What is required: Your copy must start with the line containing "You are a GUI" and end with the last line of the entries, matching them exactly and leaving out every picture.

Material shown:
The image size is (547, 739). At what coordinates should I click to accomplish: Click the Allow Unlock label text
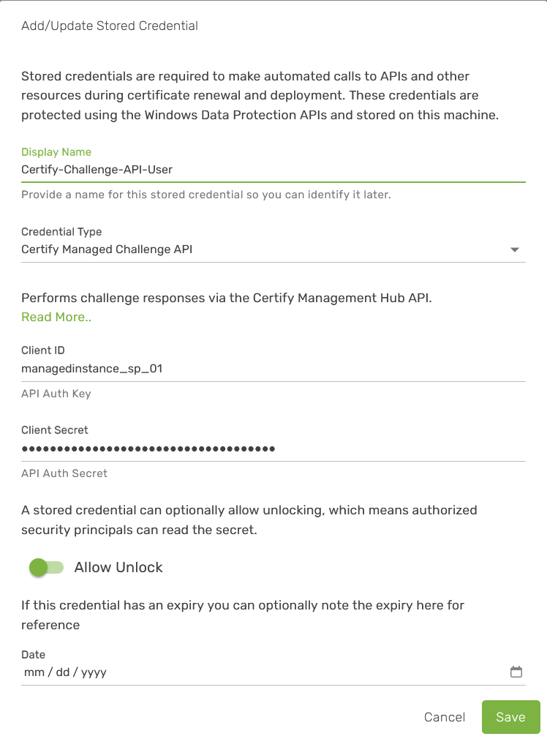click(118, 567)
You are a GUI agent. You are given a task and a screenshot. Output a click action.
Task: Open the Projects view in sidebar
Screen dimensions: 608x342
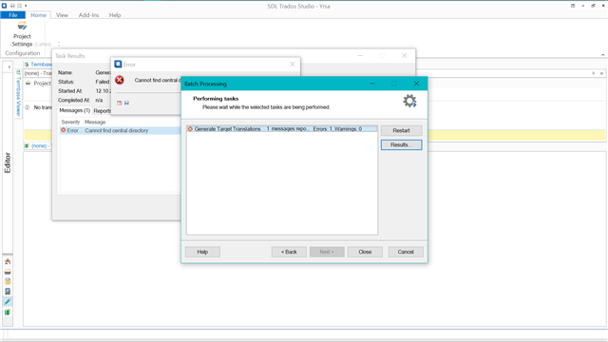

Answer to the problem:
You are a GUI agent. You are given a task and a screenshot. Output a click action.
Task: Open the Projects view in sidebar
Screen dimensions: 608x342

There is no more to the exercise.